Thursday, November 15, 2012

...menunggu hujan (lagi)

Pada satu sudur Jakarta ketika mendung mulai muncul

  For a moment I was one man and the world made sense
For a moment in this storm made of consequence
The Day I Lost My Voice (The Suitcase Song) - Copeland




Jakarta mulai hujan, dan ini berarti tentang beberapa cerita yang agak kurang menyenangkan.
Terlebih jika hujan datang di awal liburan panjang.

Saya merindukan hujan. Selalu bahagia ketika mendung datang dan saya mulai menunggu hujan. Meski kadang agak merepotkan, hujan menjadi keajaiban yang tak habis saya pertanyakan. Bagaimana awan menyimpan air yang menguap dari laut, dari sungai, atau dari celana dalam yang orang-orang jemur. Kenapa awan menumpahkannya sore ini. Ke mana air hujan ini nantinya akan pergi. Bagaimana kalau besok tak ada lagi hujan. Bagaimana pawang hujan bicara dengan awan dan memintanya untuk menahannya sekian jam sampai konser Slank bubar. Apa benar hujan takut pada cabai merah dan sapu lidi. Benarkah hujan menyukai gerakan indah dan doa-doa penuh kebaikan ketika memintanya datang. Apa hujan tahu pohon jambu menantinya.

Tapi hujan di awal liburan panjang Jakarta adalah tentang banjir yang kapan saja bisa datang. Tentang Ciliwung yang bisa saja merenggut satu dua nyawa anak-anak kecil yang ingin berenang karena hujan teralalu indah untuk dilewatkan. Hujan juga bercerita tentang kemacetan panjang dan jalan-jalan berlubang. Klakson yang tak pernah berhenti bersahut-sahutan. Bahkan ketika mendung baru pemanasan, semua kendaraan berasa di arena balapan. Buru-buru mencapai teras dan masuk kamar. Tak ingin kehujanan di jalanan Jakarta.

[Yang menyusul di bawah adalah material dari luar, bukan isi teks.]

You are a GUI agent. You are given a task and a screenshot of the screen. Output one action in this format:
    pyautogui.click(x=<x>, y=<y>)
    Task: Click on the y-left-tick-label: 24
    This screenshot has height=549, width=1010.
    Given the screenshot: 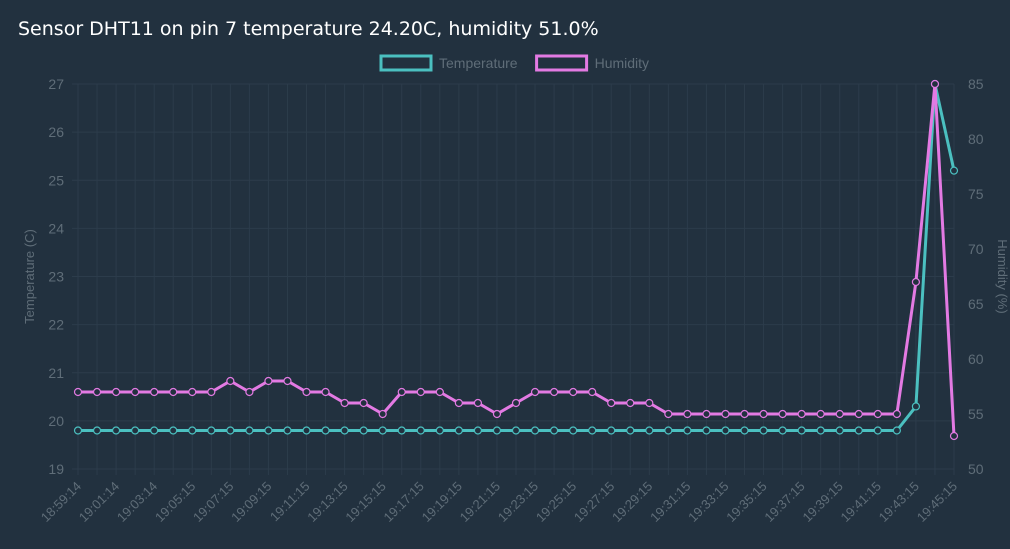 What is the action you would take?
    pyautogui.click(x=56, y=228)
     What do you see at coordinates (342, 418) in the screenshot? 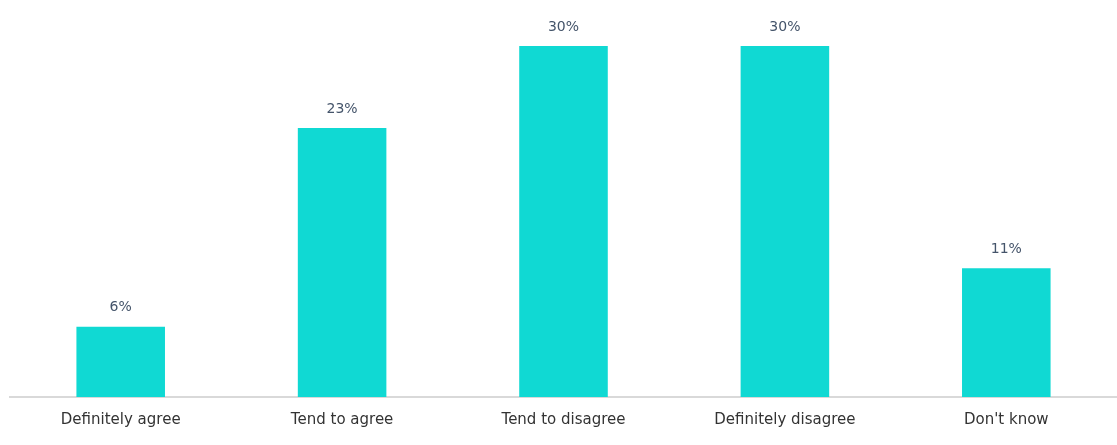
I see `x-tick-label: Tend to agree` at bounding box center [342, 418].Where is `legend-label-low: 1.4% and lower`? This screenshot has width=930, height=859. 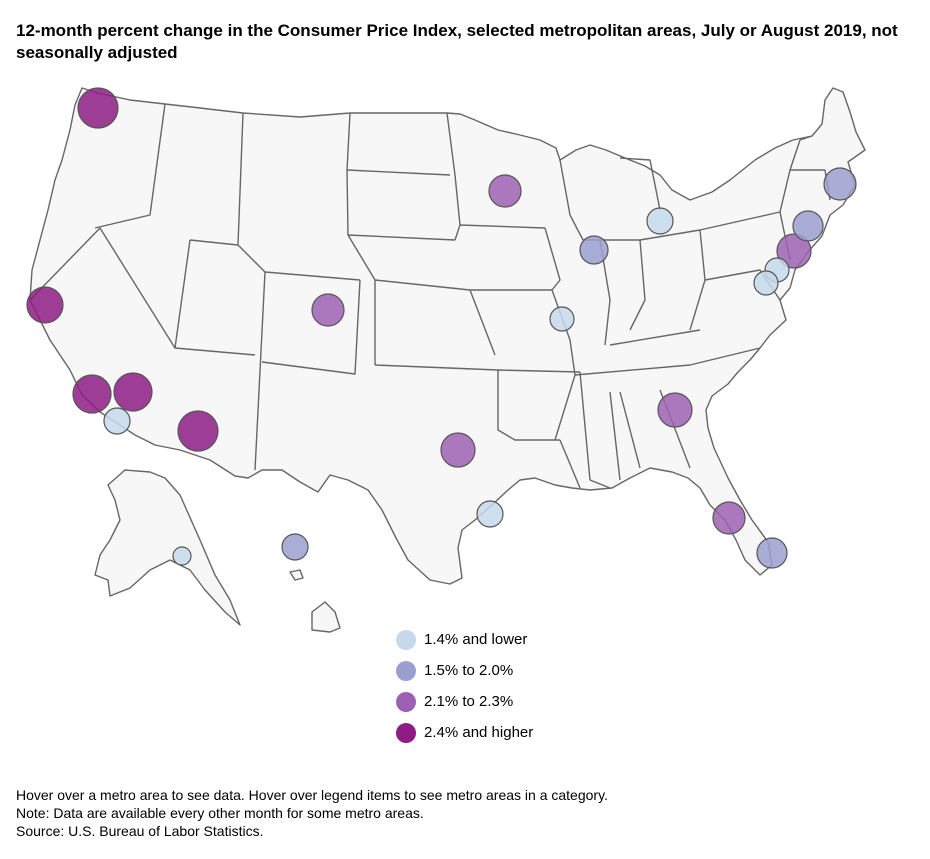
legend-label-low: 1.4% and lower is located at coordinates (476, 640).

Hujan juga menyisakan satu keajaiban lagi. Yaitu prihal kerinduan pada sesuatu ketika mengilang dan tak dihiraukan ketika ia ada di hadapan.

Merindukan matahari bersinar di kala siang. Matahari yang dua hari kemarin kita sumpah serapahi karena teriknya memaksa tenggorokan mencecap lebih banyak es sebelum ia mengering pada malam harinya, dan flu pun datang. Kepiluan yang sama seperti ketika seorang tetangga kebingungan karena sungai semakin mengering sementara tanaman padi membutuhkan banyak air agar segera menguning dan ia akan menjual gabahnya karena ingin memberi uang saku pada cucunya yang akan study tour ke pulau dewata.

Seperti saya yang kadang terlalu tak peduli menerima berbagai pertanda yang jelas-jelas ada di depan mata. Hujan dengan masuk akal memberitahu bahwa akan selalu ada pertanda sebelum saya bersiap menerima segala konsekuensi nyata hidup sebagai manusia. Yang punya akal, yang punya rasa.

Hari ini mendung.
Jakarta akan hujan lagi, nanti malam.





*album You Are My Sunshine – Copeland menemani saya menunggu hujan hari ini.